Material for this exercise |
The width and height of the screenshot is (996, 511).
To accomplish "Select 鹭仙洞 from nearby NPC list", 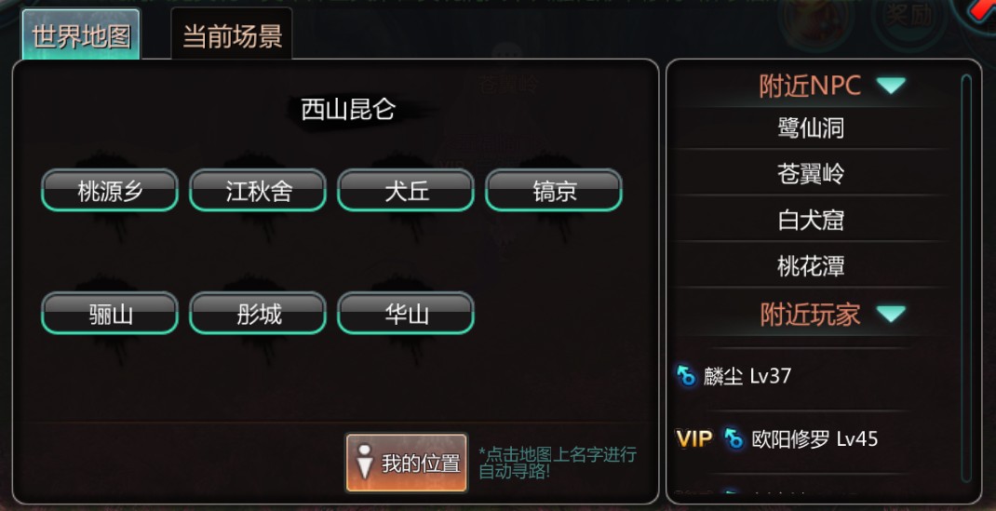I will point(811,128).
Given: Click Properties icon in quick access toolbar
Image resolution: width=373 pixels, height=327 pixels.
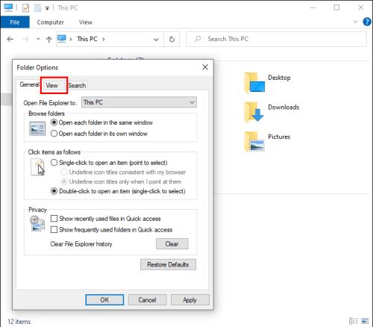Looking at the screenshot, I should 25,8.
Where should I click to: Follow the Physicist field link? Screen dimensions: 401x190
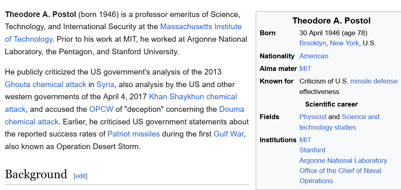313,117
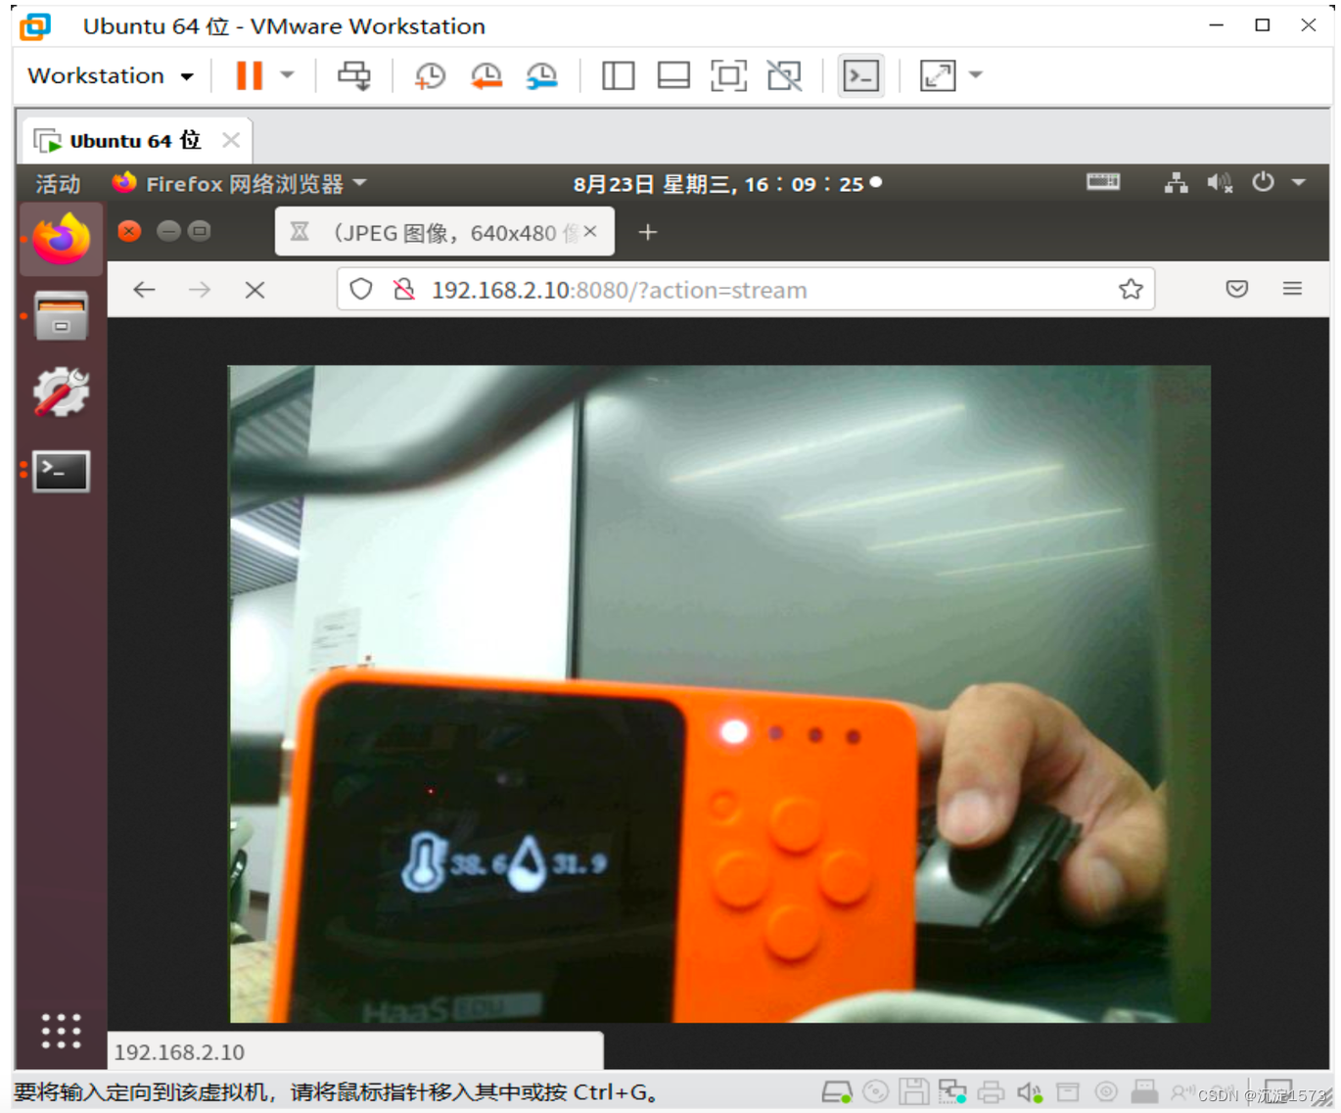Toggle VMware sidebar library panel

pos(618,75)
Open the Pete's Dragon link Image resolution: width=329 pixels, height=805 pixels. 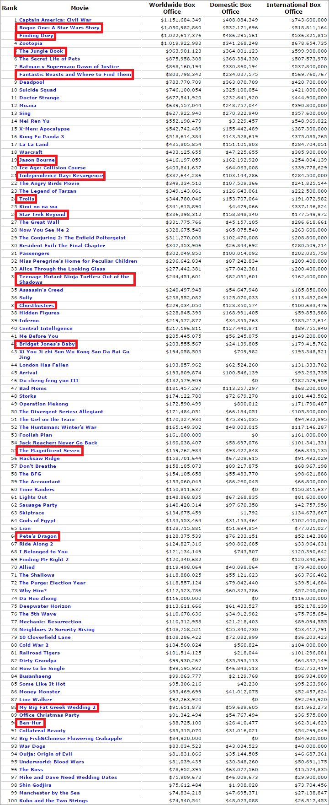38,536
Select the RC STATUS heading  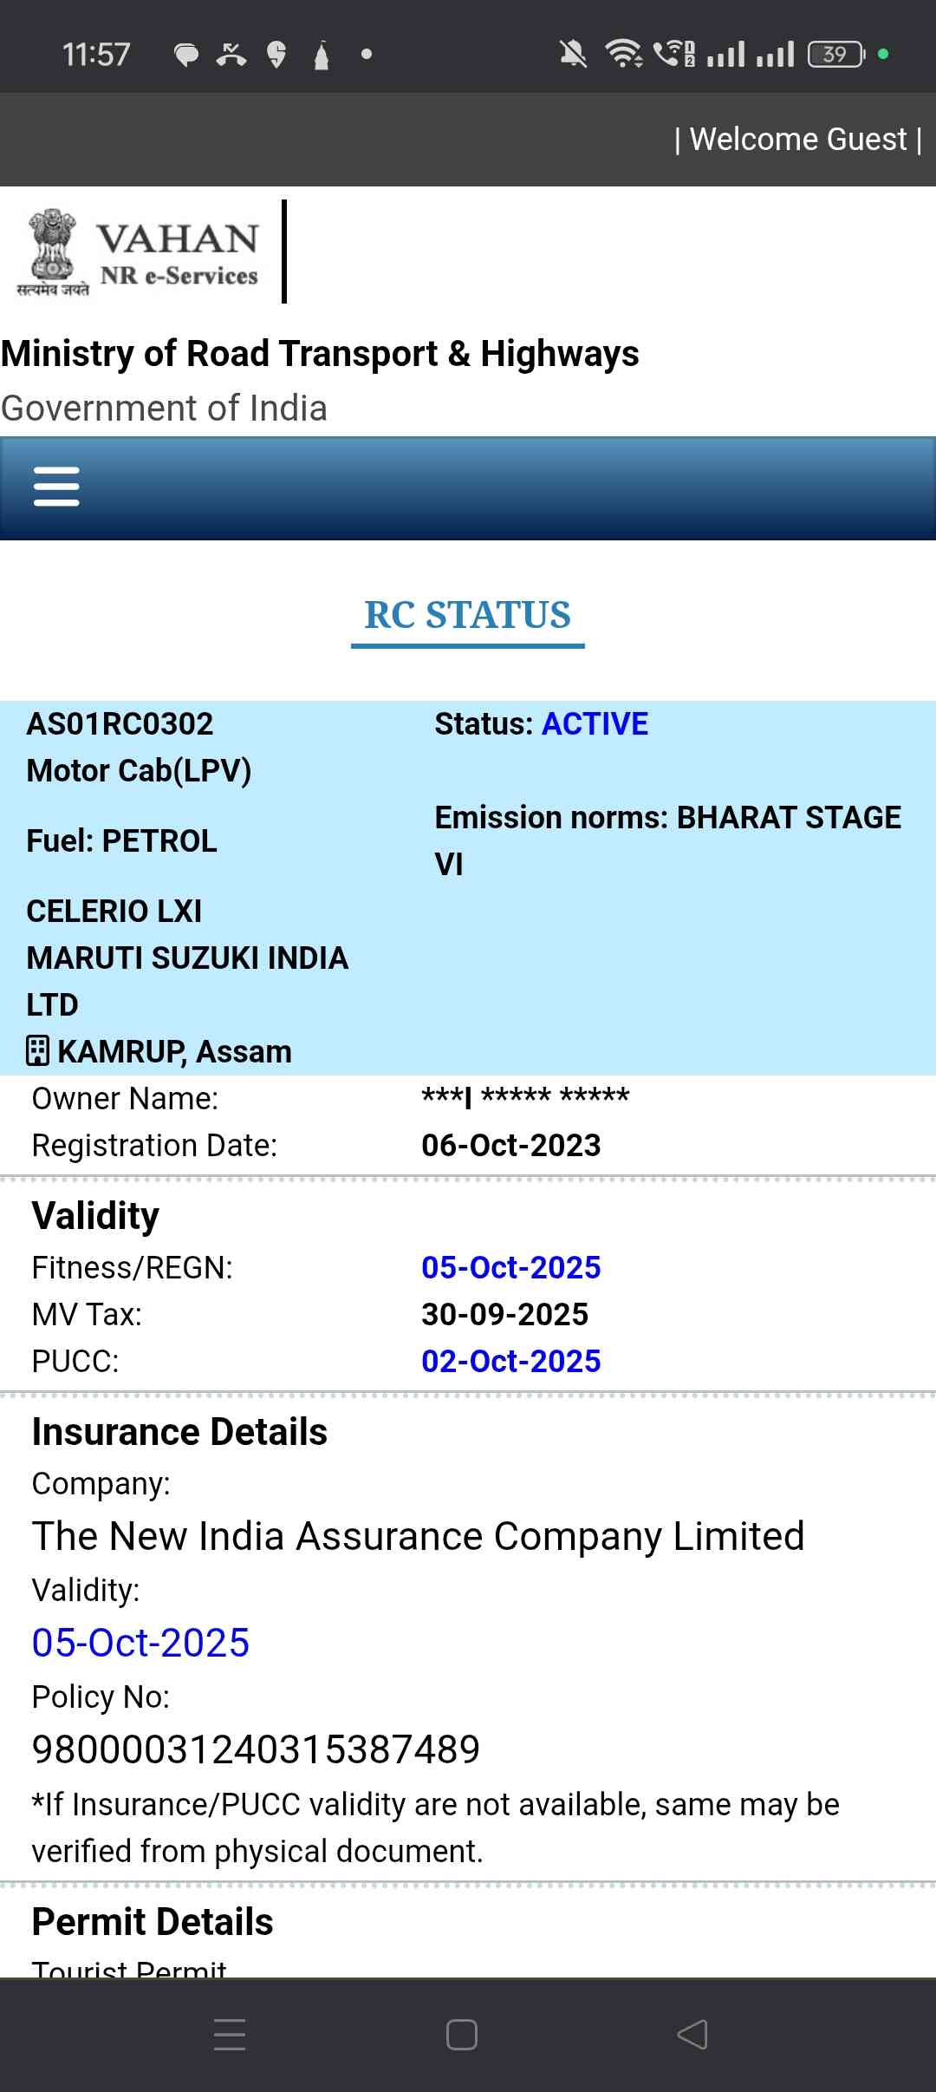467,615
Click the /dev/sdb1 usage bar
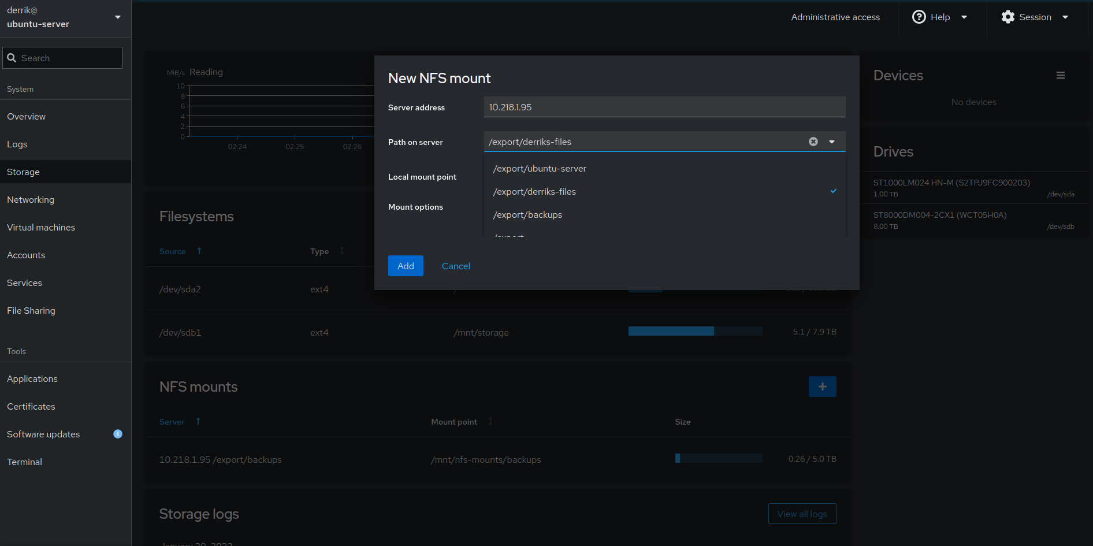Screen dimensions: 1093x546 695,331
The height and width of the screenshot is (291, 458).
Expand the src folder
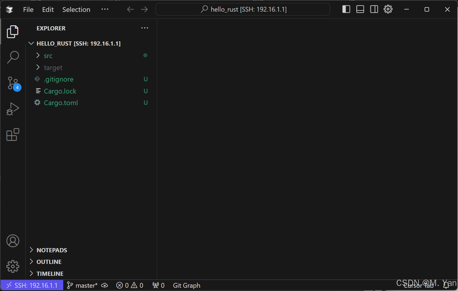(x=48, y=56)
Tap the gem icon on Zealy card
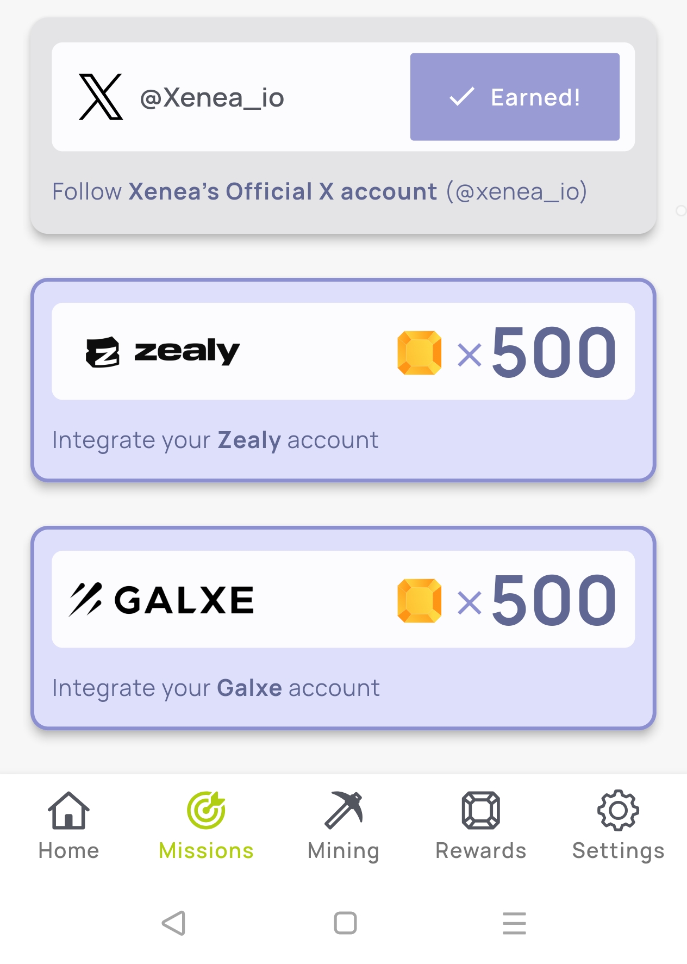687x964 pixels. click(420, 353)
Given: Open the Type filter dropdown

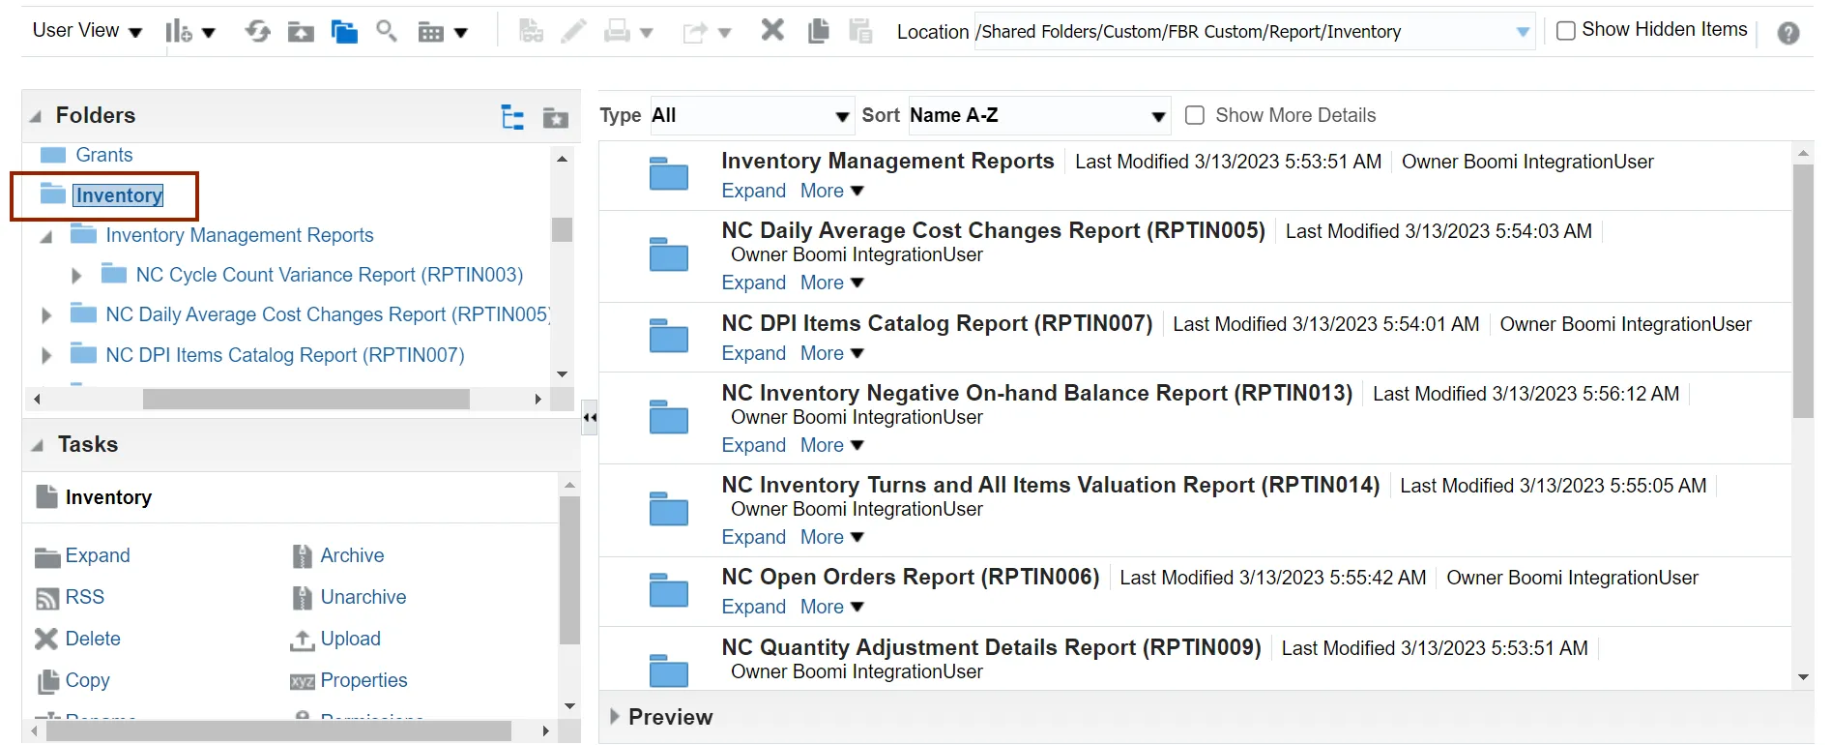Looking at the screenshot, I should pos(750,116).
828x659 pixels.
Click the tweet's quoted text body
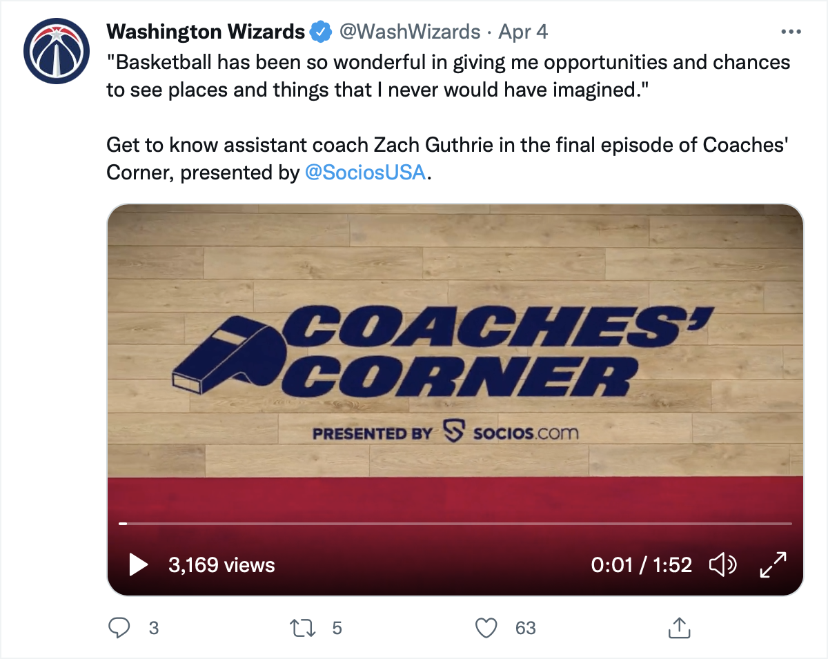pyautogui.click(x=449, y=76)
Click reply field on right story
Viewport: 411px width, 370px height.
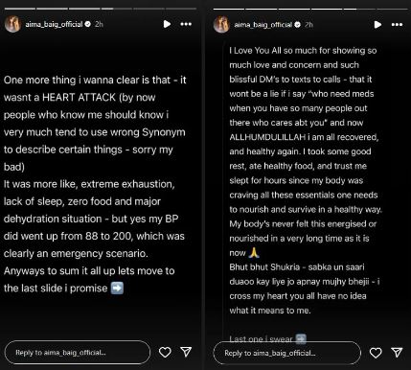286,353
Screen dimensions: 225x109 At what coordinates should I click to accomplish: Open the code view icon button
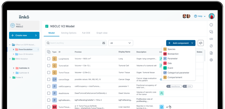coord(201,43)
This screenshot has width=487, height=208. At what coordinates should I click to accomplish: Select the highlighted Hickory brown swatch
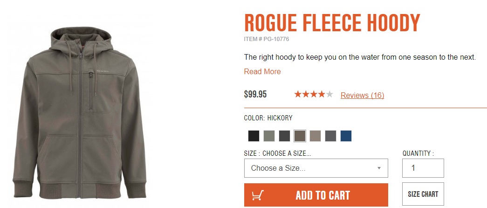coord(300,136)
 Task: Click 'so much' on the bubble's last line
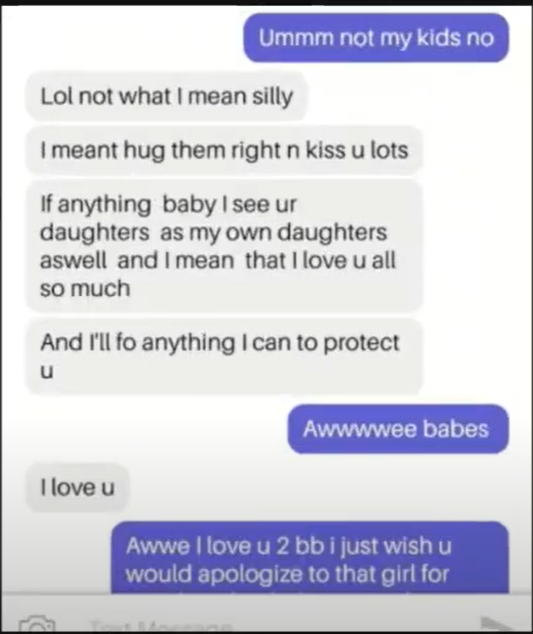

Your instructions | Reproduce the records above exactly, but only from the line containing "Click the tweet's quoted text body" through the last line, both included, and without any pictures.

Response to the task |
Click the tweet's quoted text body
pyautogui.click(x=449, y=76)
Click reply field on right story
Viewport: 411px width, 370px height.
286,353
Screen dimensions: 225x109 At what coordinates should I click to accomplish: Open the code view icon button
coord(201,43)
This screenshot has width=487, height=208. At what coordinates should I click to accomplish: Select the highlighted Hickory brown swatch
coord(300,136)
 Task: Click 'so much' on the bubble's last line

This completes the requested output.